- Episode no.: Series 11 Episode 5
- Directed by: Doug Naylor
- Written by: Doug Naylor
- Original air date: 20 October 2016

Guest appearances
- Dominic Coleman as Butler; Robert Nairne as GELF Chief; Daniel Barker as The Universe;

Episode chronology
| ← Previous "Officer Rimmer" | Next → "Can of Worms" |
- Red Dwarf XI

= Krysis =

"Krysis" is the fifth episode of Red Dwarf XI and the 66th in the series run. Originally broadcast on the British television channel Dave on 20 October 2016, it was made available accidentally on 13 October 2016 on UKTV Play, releasing a day earlier than intended.

Kryten becomes depressed, having reached the mid-point of his operational lifespan, and tries to find meaning in life again.

==Synopsis==
The crew notice Kryten (Robert Llewellyn) seems preoccupied, and when they question him, he reveals he's begun questioning the point of living as the universe will one day die and everything along with it. To try to find some enjoyment, Kryten decks himself in a new Ferrari red shell-casing and gains a sudden interest in bungee jumping. The crew realize Kryten is undergoing a midlife crisis, and to make Kryten feel better about himself, they've plotted a course to a sister ship of the one they rescued Kryten from, the Nova 3, to visit its mechanoid and compare how far Kryten has come since those days.

The crew visit the ship and meet its occupant an earlier model of mechanoid called Butler (Dominic Coleman), who, in the time marooned on the ship, has become a master painter, writer, and historian of the arts. Kryten is greatly embarrassed and envious of Butler's success, and even more so when the crew take Butler for a ride on Starbug, with him quickly defusing a possibly dangerous situation with a fearsome GELF tribe.

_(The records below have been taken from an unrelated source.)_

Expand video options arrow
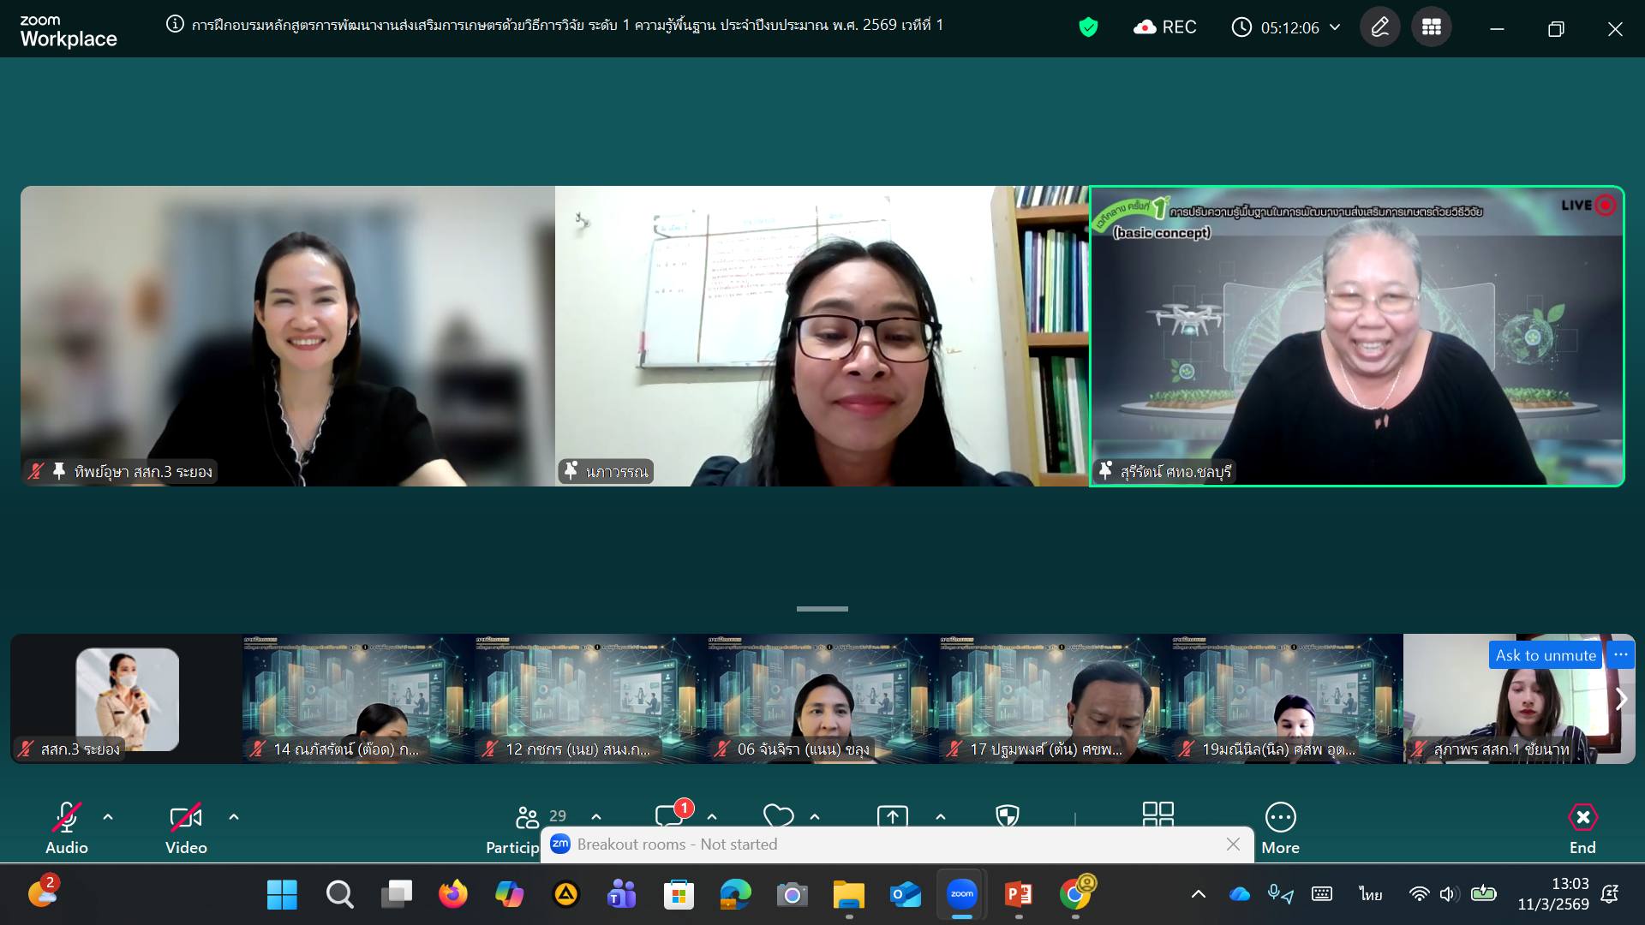Viewport: 1645px width, 925px height. click(x=234, y=817)
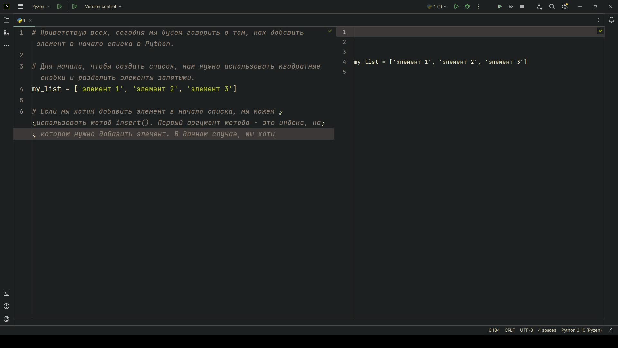Open the Project tool window folder icon
618x348 pixels.
coord(6,20)
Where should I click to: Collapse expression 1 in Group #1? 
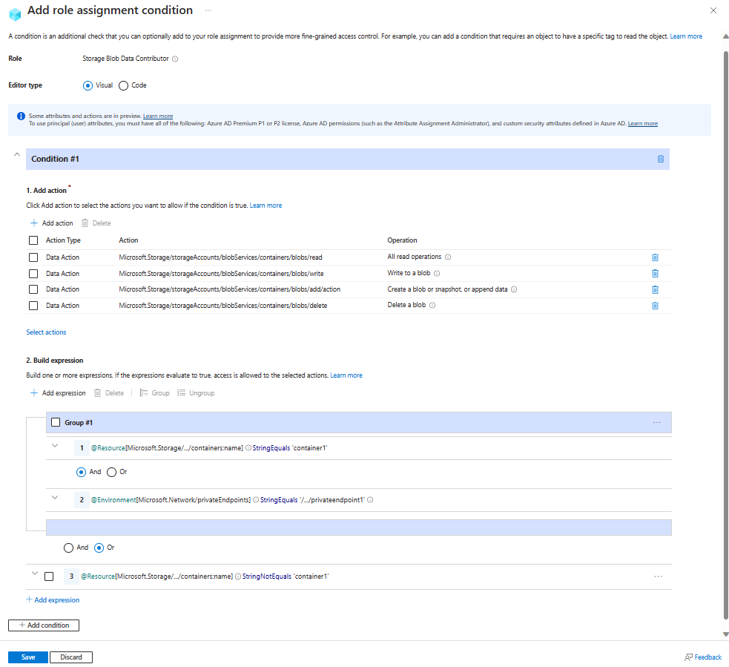[54, 446]
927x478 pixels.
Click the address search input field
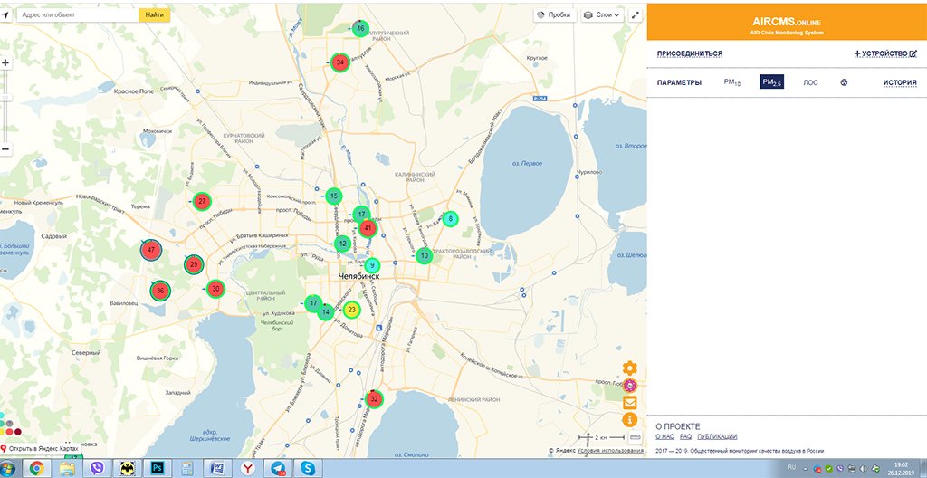(x=78, y=15)

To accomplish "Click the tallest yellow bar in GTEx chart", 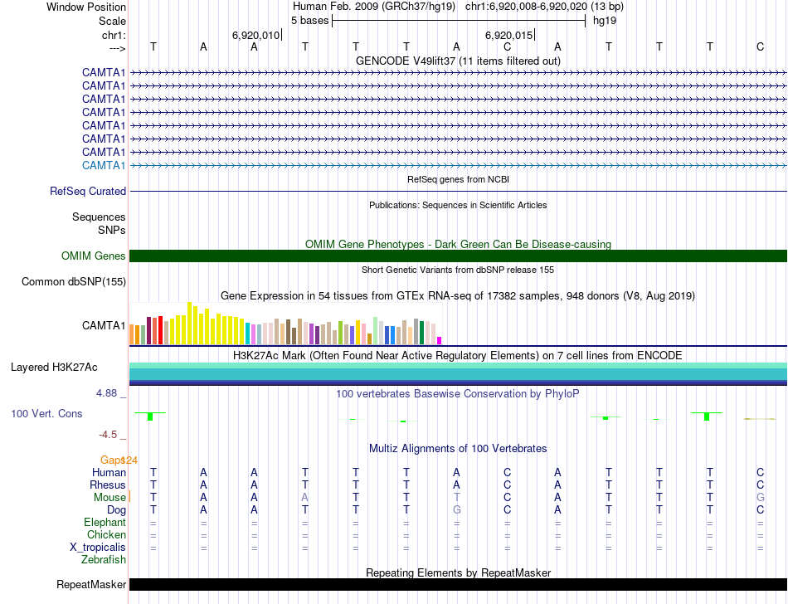I will pos(189,323).
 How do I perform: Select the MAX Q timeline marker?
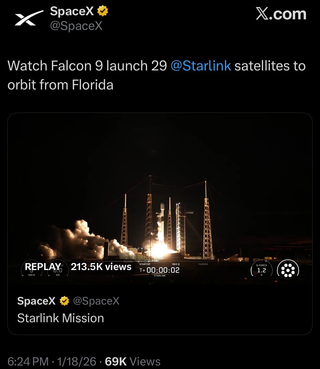(x=176, y=264)
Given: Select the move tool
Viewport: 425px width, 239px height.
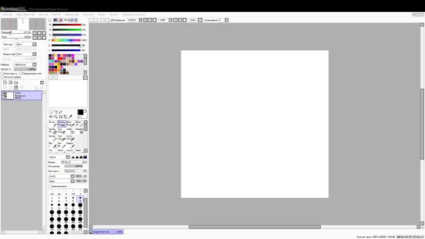Looking at the screenshot, I should 50,117.
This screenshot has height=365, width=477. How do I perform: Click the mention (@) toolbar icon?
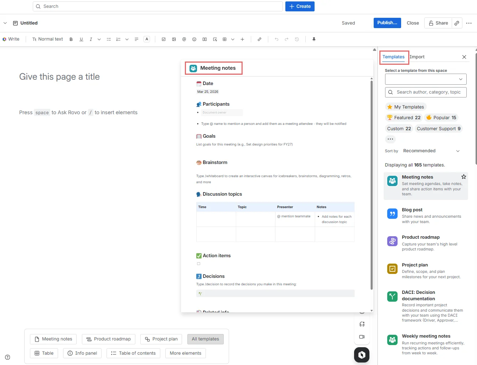click(x=184, y=39)
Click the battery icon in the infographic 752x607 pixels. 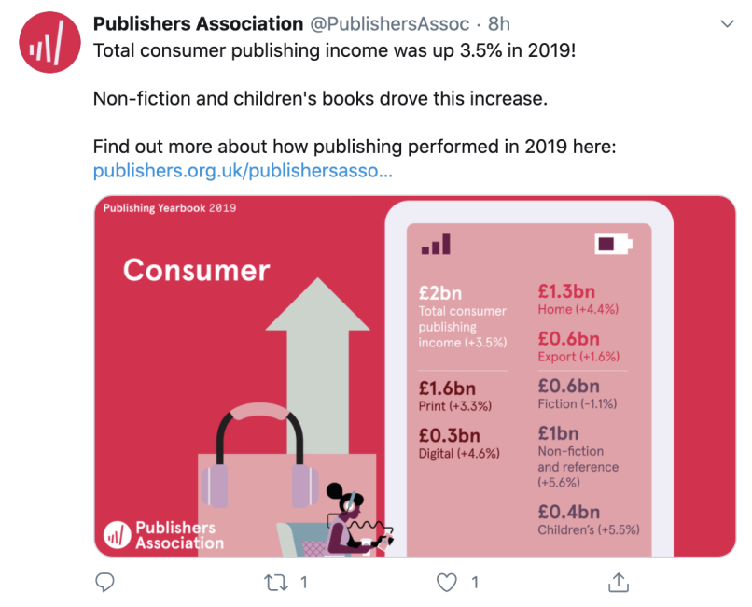(x=613, y=245)
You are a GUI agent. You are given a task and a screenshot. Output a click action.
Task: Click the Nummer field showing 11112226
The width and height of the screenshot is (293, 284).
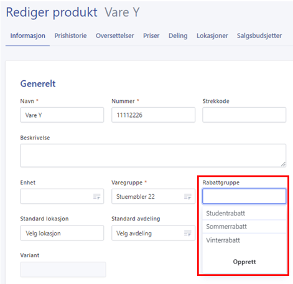(x=153, y=115)
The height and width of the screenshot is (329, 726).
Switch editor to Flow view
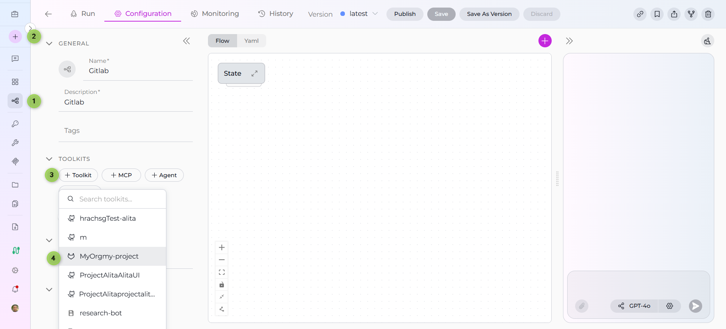(x=222, y=41)
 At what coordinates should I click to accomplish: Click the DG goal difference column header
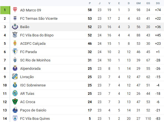click(158, 3)
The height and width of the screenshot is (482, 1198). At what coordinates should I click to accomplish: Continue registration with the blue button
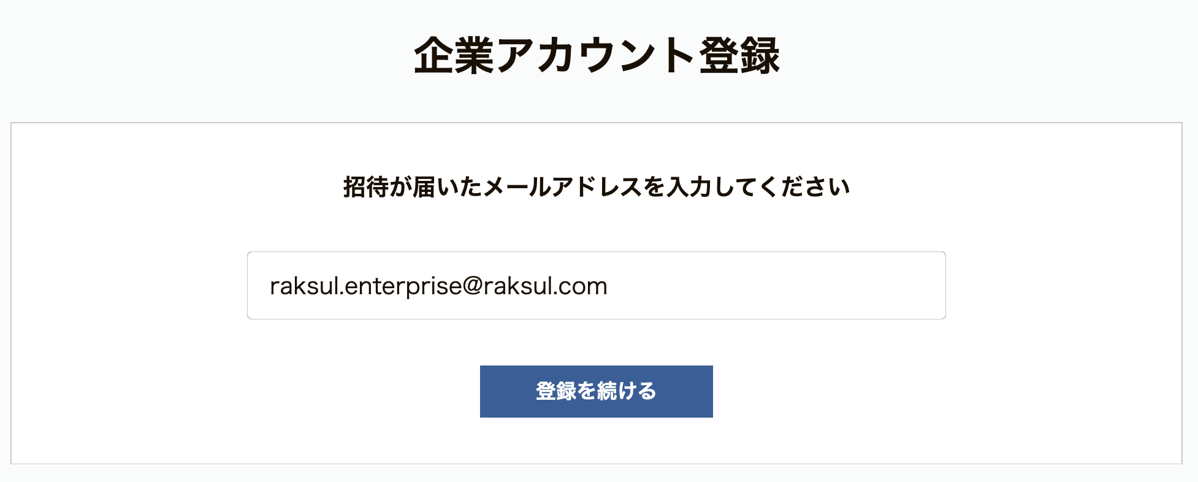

After Butler departs, Kryten is left sad once again, however when upgrades to the ship made by Butler appear to have backfired, the crew are forced to land at a nearby station, the S.I.U. (Search for an Intelligent Universe). Proving to be the ship the Nova 3 was originally intended to head towards, the station's mission was to achieve contact and communication with the universe, believing it to be a sentient entity. The crew contact what appears to be the universe using the station's technology (the universe having been put on hold for some millennia), and hand it to Kryten. Kryten, questioning it on the meaning of life, manages to throw the universe into a midlife crisis due to its own lifespan being at its halfway point. However, Kryten reasons that love is the answer to the question, as they know it exists and if it does, life has meaning. The crew head back to Red Dwarf, with Kryten contacting Butler on the way. Intending to gloat over their meeting the universe, Butler reveals he intentionally tinkered Starbug to land at the station, and claiming to be friends with the universe, driving Kryten crazy with jealousy.

==Reception==
"Krysis" received positive reviews from critics but more of a mixed response from fans. Writing for Red Dwarf fansite, Ganymede and Titan, Jonathan Capps wrote that "At its core it's a funny and tremendously enjoyable half hour, with one of the best guest stars in years, an excellent central performance by Robert Llewellyn and the consistently funny dialogue that I've come to expect from this series. Unfortunately, it's let down by a plot that failed to convincingly set up or conclude the central premise, and an ending that did not even come close to justifying the drastic tonal shift that it contained."

Tom Eames of Digital Spy preferred "Krysis" over prior episode Officer Rimmer, writing, "This was a very fun and sci-fi-rich episode, with Kryten himself, Robert Llewellyn, in particular in top form. It may not have been filmed in this order, but you can feel the cast get into the swing of it all by this point, and this episode can sit proudly among the very best." Writing for Cultbox, Sophie Davies was letdown by the latter half of the episode, "The final act of 'Krysis' is where it falls a little bit flat for me. After just a short amount of time spent with Butler, he's whisked away and the crew end up meeting 'the universe' voiced by a Morgan Freeman soundalike. This results in a rather strange, inconsequential scene that seems as if it would be more at home in Futurama than Red Dwarf."